• [Quoted passage]
»»

The vivid and outrageous episodes of Desire overpower the theme and
generate a sense of incoherence. The translator, Stacey Knecht, did an
outstanding job in capturing the vigorous and colorful style of the
original, but the author fell short in shaping his fiction into finished
art.
Henry J. Baron
Calvin College
Paul de Wispelaere. En de liefste dingen nog verder.
Antwerp/Amsterdam. Atlas. 1998. 229 pages. ISBN 90-254-2317-5.
Paul de Wispelaere has been known for his autobiographical writing,
especially since his previous novel, the diaristic Het verkoolde alfabet
(1992; see WLT 67:3, p. 618). In En de liefste dingen nog verder (And
the Dearest Things Even Further) it was hardly surprising that several
readers recognized de Wispelaere himself in the main character, a vital
novelist in his late sixties, and assumed he had cancer. Again, it seems
clear, the author's life provided most of the material for the
novel.
Never before in de Wispelaere's novels have love and death
been as closely knit as in this one. An aging novelist is told that at
best he may have but one more year to live. He starts writing his last
book, a kind of incantation evoking his memories, aspirations, and
loves. Writing makes him experience it all all over again, bringing new
insights. The resulting text is an account of half a century, a tale
reaching from the thirties well into the nineties, a story of love and
friendships and travels, an interior journey that confronts the author
with himself and his way of leavetaking and with the transitory quality
of human experience as opposed to the cyclical time of nature. It is not
a coincidence that the novel begins and ends in October.
En de liefste... is written in two directions. Heading forward, the
author's health is deteriorating, and every now and then short
passages illustrate the unavoidable approach of death. Life, however,
lies in the past, a past structured along periods colored by the women
he has loved. The dominating female presence in the novel is Marlies.
The protagonist met her on an archeological site in the Caribbean; she
lived with him for a while and then left him. He writes her several
letters, later he recounts their relationship, and toward the end, in
September, she comes over for a few days and they take a final short
journey together. In one of his letters he writes that if ever she
should lay her hands on the manuscript, she can do with it as she
pleases, thus asking her to see to his literary afterlife, to the
writing that was his last defense against decay and death.

««

Dataset entries:
»»

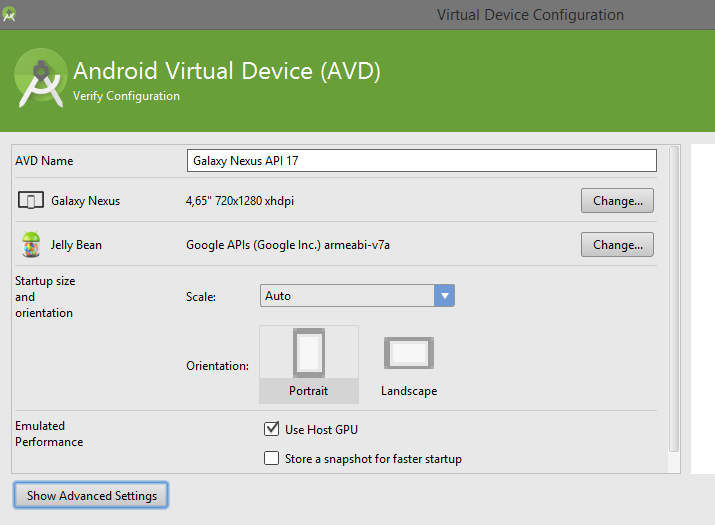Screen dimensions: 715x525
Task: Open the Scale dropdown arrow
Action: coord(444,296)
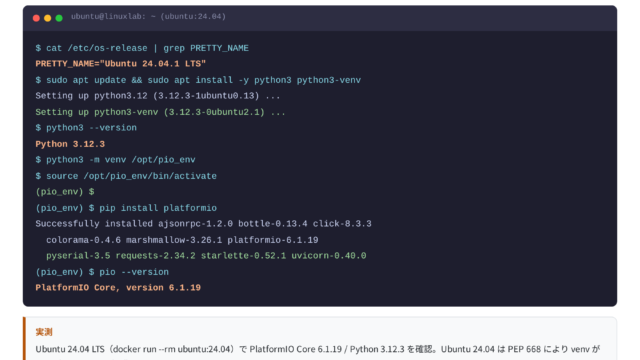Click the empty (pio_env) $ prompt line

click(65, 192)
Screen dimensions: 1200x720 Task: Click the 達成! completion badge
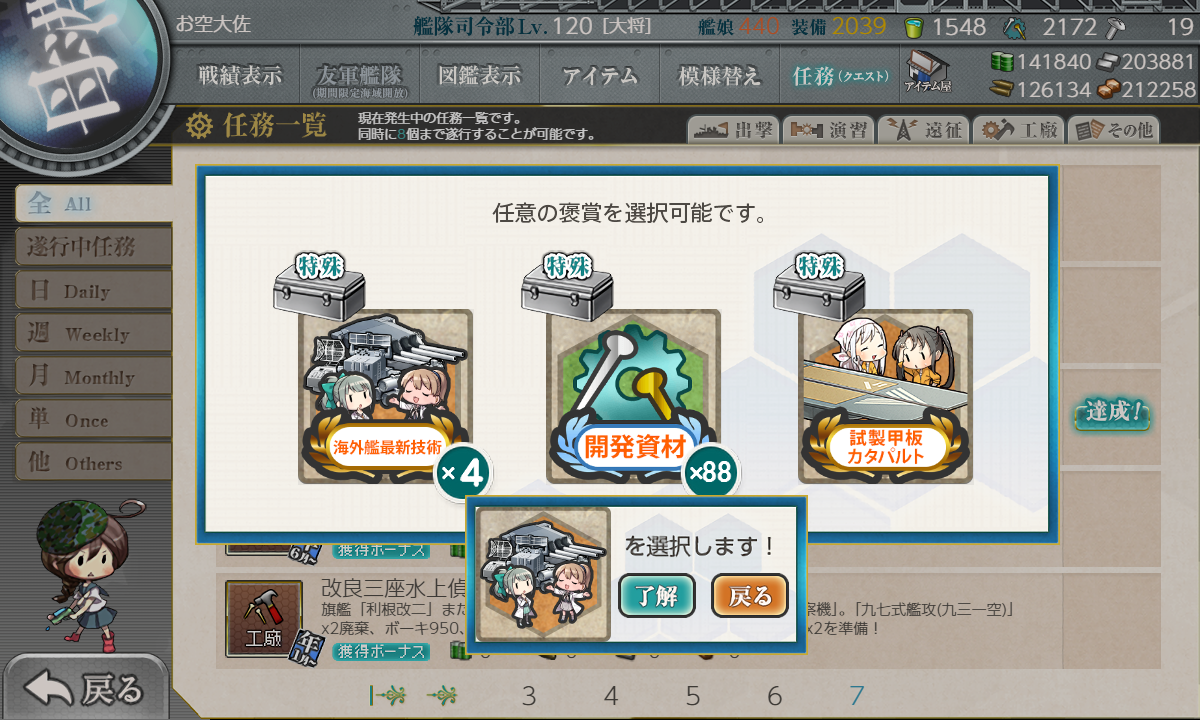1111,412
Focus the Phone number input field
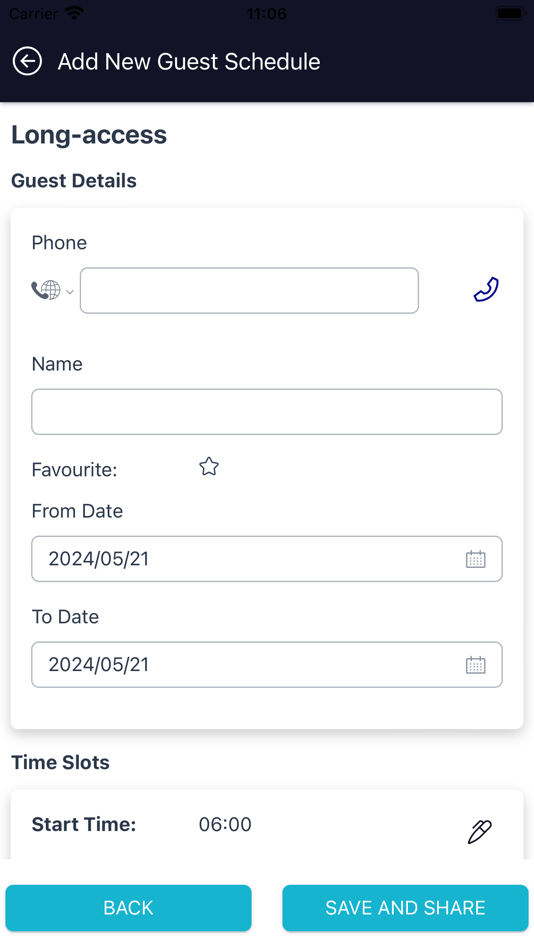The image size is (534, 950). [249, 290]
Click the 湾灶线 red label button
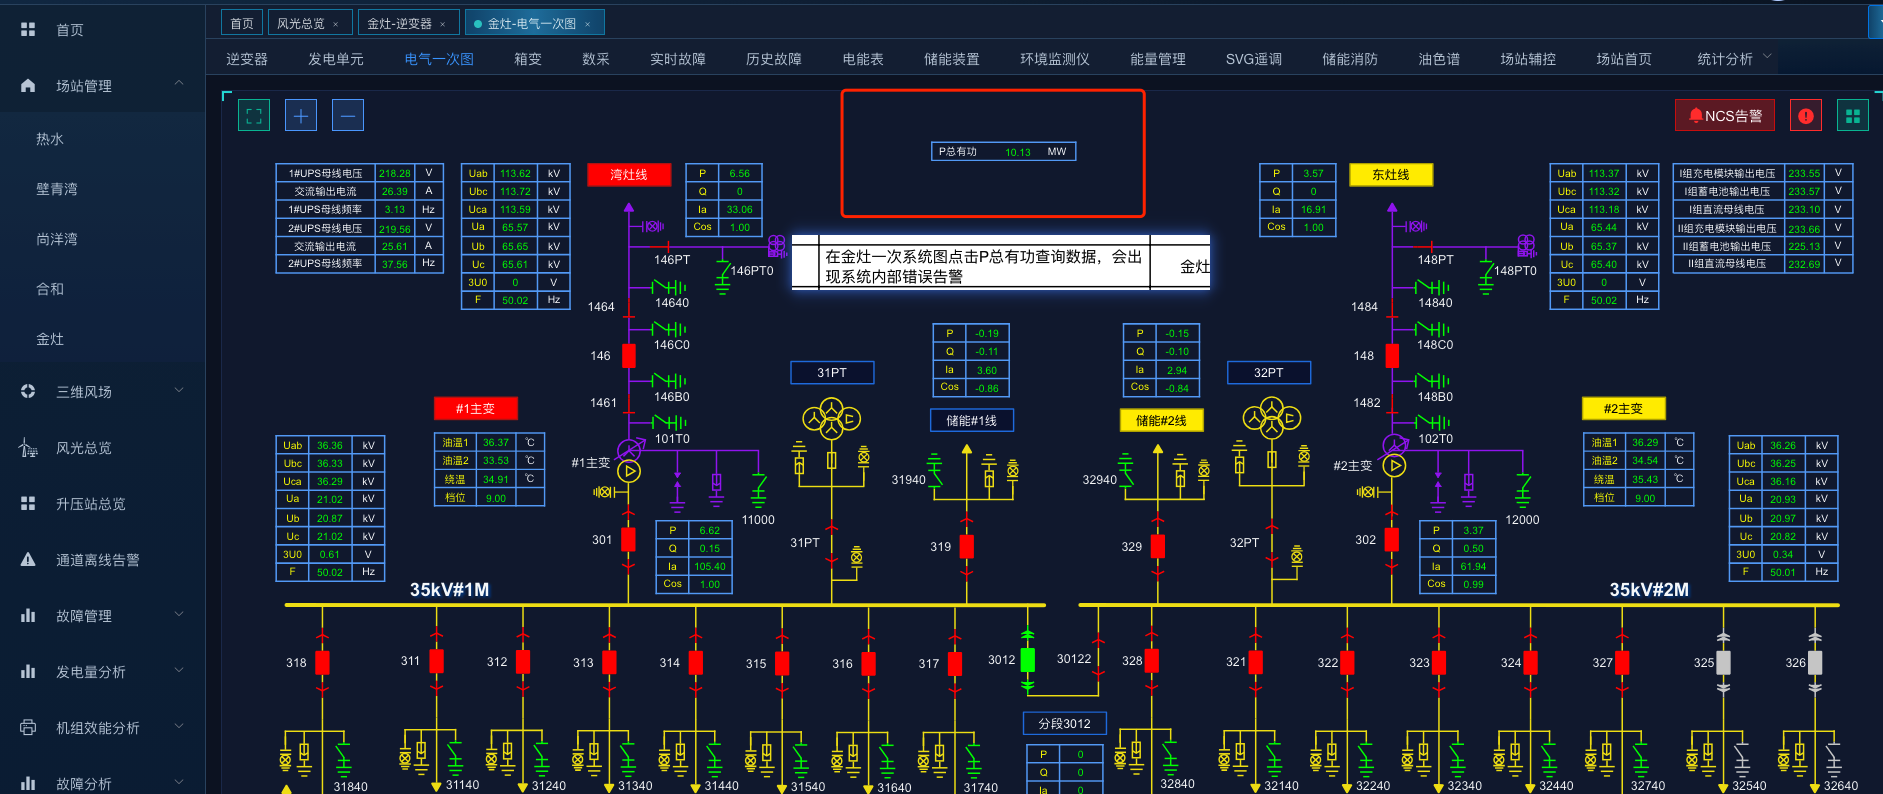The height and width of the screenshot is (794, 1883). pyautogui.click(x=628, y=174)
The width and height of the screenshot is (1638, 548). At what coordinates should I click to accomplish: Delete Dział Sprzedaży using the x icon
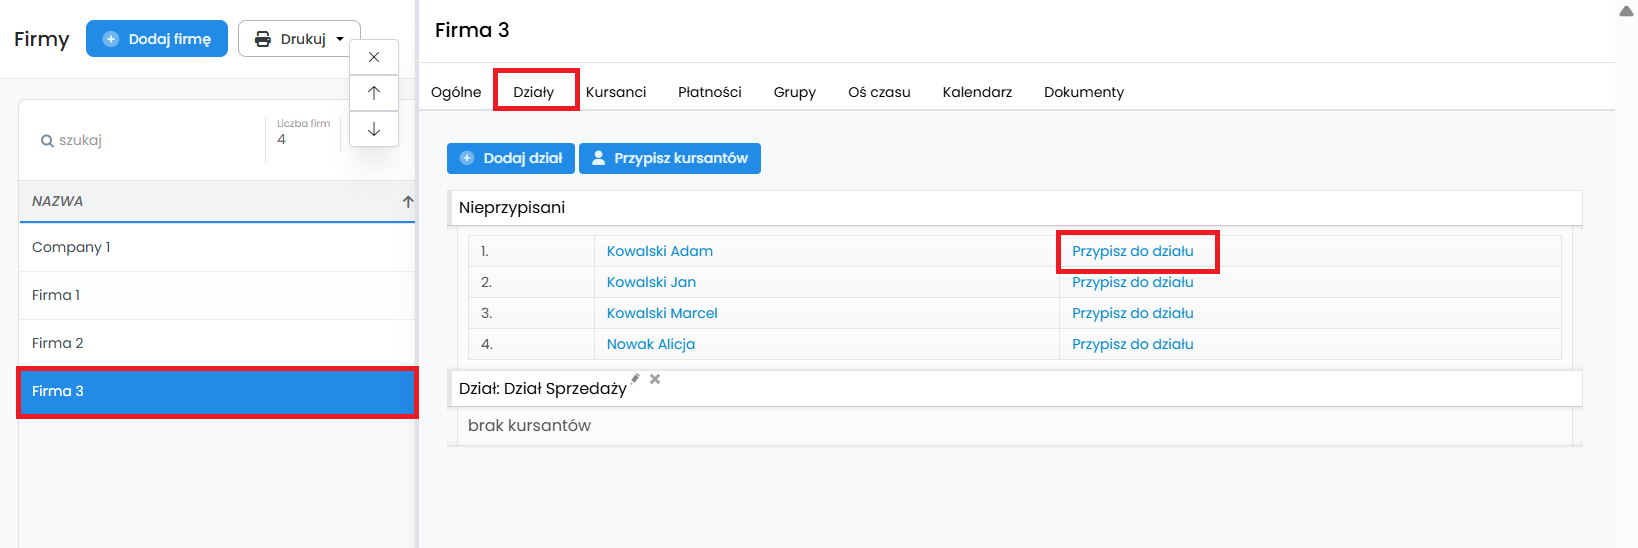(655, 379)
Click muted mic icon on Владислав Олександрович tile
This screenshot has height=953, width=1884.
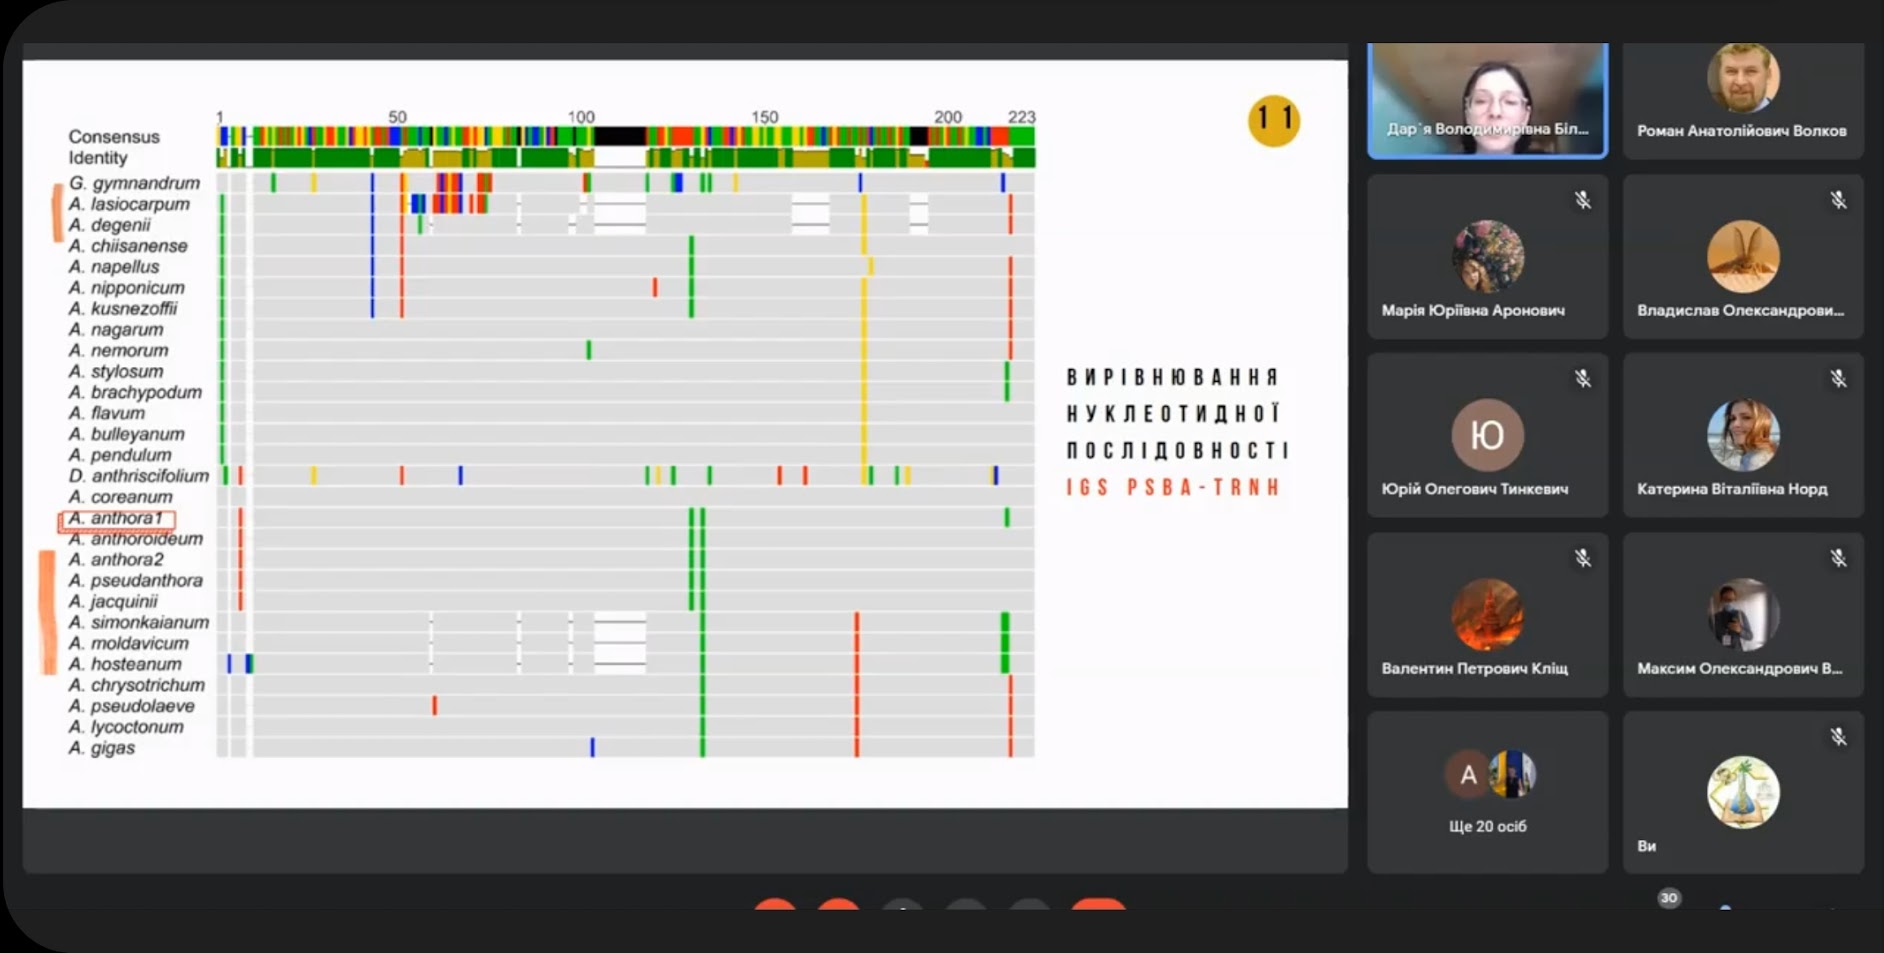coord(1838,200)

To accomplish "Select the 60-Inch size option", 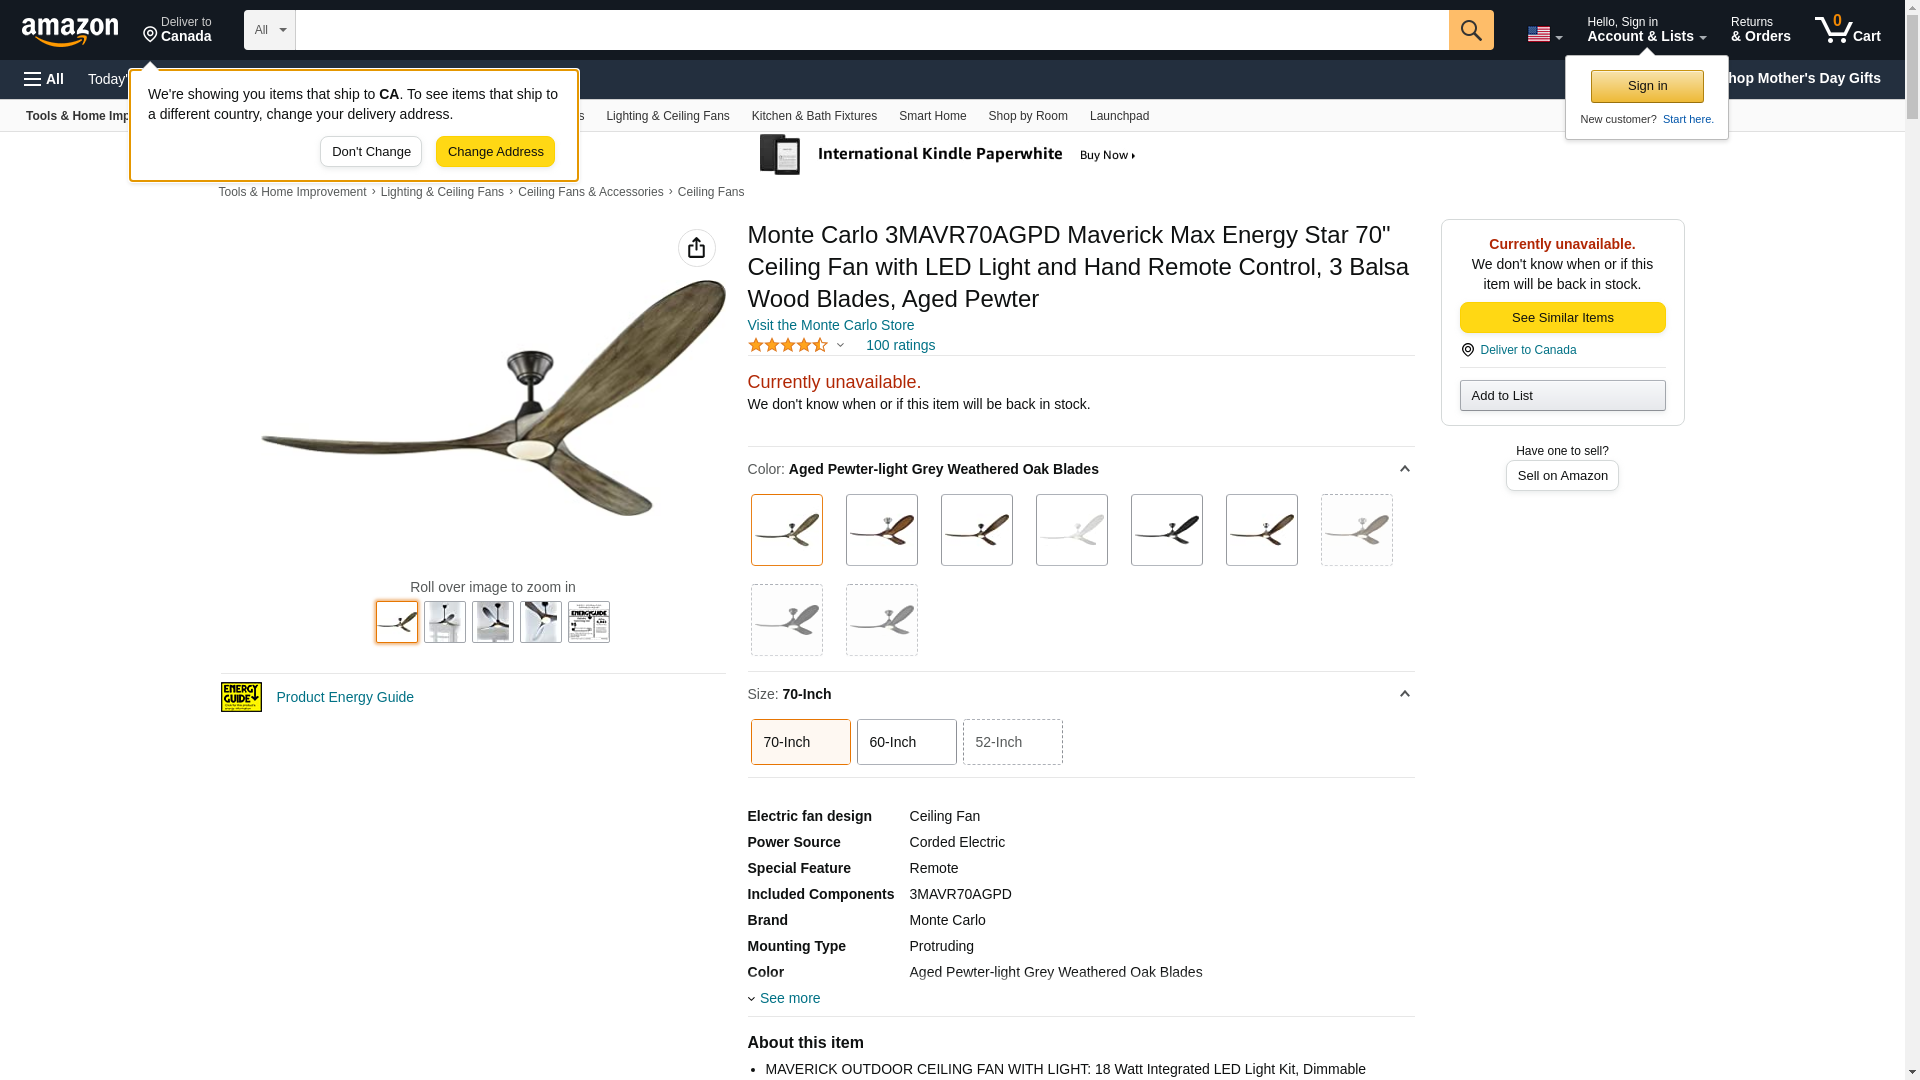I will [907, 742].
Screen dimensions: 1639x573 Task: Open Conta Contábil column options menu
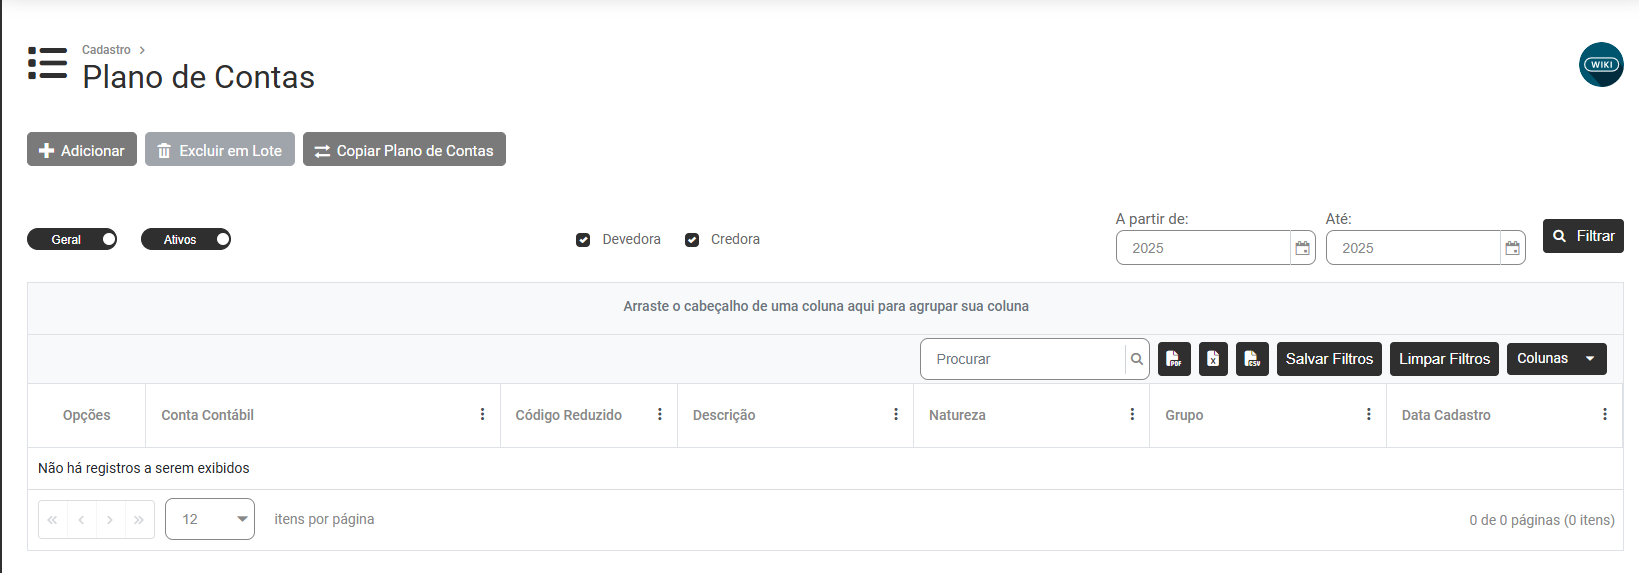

««

• [Problem statement]
Can you duplicate the book review text above word for word, starting with "Never before in" and going on through "ends in October."?

• [Answer area]
Never before in de Wispelaere's novels have love and death
been as closely knit as in this one. An aging novelist is told that at
best he may have but one more year to live. He starts writing his last
book, a kind of incantation evoking his memories, aspirations, and
loves. Writing makes him experience it all all over again, bringing new
insights. The resulting text is an account of half a century, a tale
reaching from the thirties well into the nineties, a story of love and
friendships and travels, an interior journey that confronts the author
with himself and his way of leavetaking and with the transitory quality
of human experience as opposed to the cyclical time of nature. It is not
a coincidence that the novel begins and ends in October.